::: Supplied passage

Multiplexing refers to the idea that neurons in the brain can carry out multiple functions simultaneously. In vision, groups of simple cells can distinguish different aspects of visual input, allowing for more efficient processing of complex stimuli
Lecture 2- What is plasticity in the brain, and how does it relate to sensory input changes?
Plasticity refers to the ability of neuronal maps to change and adapt over time. This can be seen in cases such as when someone loses a limb through amputation, which can lead to altered sensory input and phenomena like phantom pain, demonstrating the brain’s adaptability to changes in the body.
Lecture 2- Why is vision considered the ultimate sense?
Vision is considered the ultimate sense because it provides the most detailed and reliable information about our surroundings, surpassing many other senses. This is why techniques like mirror boxes are effective in easing phantom limb pain—by “seeing” the limb, the brain receives visual feedback, which helps reduce the sensation of pain.
Lecture 2-
What is the state of research on attention, especially in vision?
Q6: Research on attention is vast but often vague and ill-defined, with no general consensus on its exact nature. However, it is widely accepted that attention plays a significant role in vision, as it helps us focus on important visual stimuli in our environment.
Lecture 2- Why are illusions important in the study of vision psychology?
Illusions are important because they reveal the limitations or failures of our visual system, providing insight into how the brain processes visual information. By studying illusions, researchers can better understand the mechanisms behind vision and perception.
Lecture 2- Why do many visual illusions occur?
Many visual illusions occur because we make assumptions about the distance of objects (whether they are closer or further away), which affects our perception of their size. Additionally, the context or surrounding objects can alter how we interpret the target object.

::::::
::: Supplied entries

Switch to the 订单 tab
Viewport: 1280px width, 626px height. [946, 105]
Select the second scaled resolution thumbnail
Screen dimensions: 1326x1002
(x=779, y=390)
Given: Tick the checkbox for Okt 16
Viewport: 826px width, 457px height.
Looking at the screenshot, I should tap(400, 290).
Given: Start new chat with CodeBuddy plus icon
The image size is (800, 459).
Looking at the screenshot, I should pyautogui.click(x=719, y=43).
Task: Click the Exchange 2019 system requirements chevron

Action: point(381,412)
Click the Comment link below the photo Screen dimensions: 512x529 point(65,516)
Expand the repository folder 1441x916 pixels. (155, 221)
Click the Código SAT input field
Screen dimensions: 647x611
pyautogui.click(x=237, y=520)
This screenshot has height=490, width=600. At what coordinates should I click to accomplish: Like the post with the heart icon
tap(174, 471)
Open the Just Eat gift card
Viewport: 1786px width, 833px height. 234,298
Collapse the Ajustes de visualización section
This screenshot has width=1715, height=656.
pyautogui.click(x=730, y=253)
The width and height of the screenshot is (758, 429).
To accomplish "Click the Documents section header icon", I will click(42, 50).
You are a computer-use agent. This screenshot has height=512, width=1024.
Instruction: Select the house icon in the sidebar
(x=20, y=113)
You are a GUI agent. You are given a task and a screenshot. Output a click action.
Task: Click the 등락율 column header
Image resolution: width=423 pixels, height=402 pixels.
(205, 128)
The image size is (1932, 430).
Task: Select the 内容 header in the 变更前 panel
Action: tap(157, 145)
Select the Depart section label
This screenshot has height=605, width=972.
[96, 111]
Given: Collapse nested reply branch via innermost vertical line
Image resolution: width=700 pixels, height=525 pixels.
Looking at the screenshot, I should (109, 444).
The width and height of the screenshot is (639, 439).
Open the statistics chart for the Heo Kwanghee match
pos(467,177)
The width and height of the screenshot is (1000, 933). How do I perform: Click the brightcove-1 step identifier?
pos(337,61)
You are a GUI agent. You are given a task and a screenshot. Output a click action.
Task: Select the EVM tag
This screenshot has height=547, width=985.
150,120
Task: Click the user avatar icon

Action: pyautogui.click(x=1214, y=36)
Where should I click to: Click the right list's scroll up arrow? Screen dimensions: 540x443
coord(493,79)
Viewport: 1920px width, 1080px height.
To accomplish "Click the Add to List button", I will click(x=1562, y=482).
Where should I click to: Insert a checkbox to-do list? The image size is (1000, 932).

::::::

Things to do
• A. Output, word for word, everything in the vision lecture notes from "Illusions are important" down to "the target object.".
• B. Using the vision lecture notes, explain in one to three sentences why mirror boxes help ease phantom limb pain.
The listing is not needed.

Answers by item
• A.
Illusions are important because they reveal the limitations or failures of our visual system, providing insight into how the brain processes visual information. By studying illusions, researchers can better understand the mechanisms behind vision and perception.
Lecture 2- Why do many visual illusions occur?
Many visual illusions occur because we make assumptions about the distance of objects (whether they are closer or further away), which affects our perception of their size. Additionally, the context or surrounding objects can alter how we interpret the target object.

• B. Mirror boxes let the brain "see" the limb, which gives it visual feedback that helps reduce the sensation of pain. This works because vision gives the most detailed and reliable information about our surroundings.